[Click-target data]
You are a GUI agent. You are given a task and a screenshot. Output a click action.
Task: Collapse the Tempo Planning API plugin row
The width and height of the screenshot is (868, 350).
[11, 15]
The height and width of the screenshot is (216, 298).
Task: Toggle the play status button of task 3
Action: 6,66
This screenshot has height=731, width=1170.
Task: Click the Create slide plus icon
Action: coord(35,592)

> _GIVEN EXERCISE_: Copy the data above line for line, without changing anything.

> _ANSWER TO THE PROBLEM_:
You are a GUI agent. You are given a task and a screenshot. Output a click action.
Task: Collapse the Tempo Planning API plugin row
The width and height of the screenshot is (868, 350).
[11, 15]
The height and width of the screenshot is (216, 298).
Task: Toggle the play status button of task 3
Action: 6,66
This screenshot has height=731, width=1170.
Task: Click the Create slide plus icon
Action: coord(35,592)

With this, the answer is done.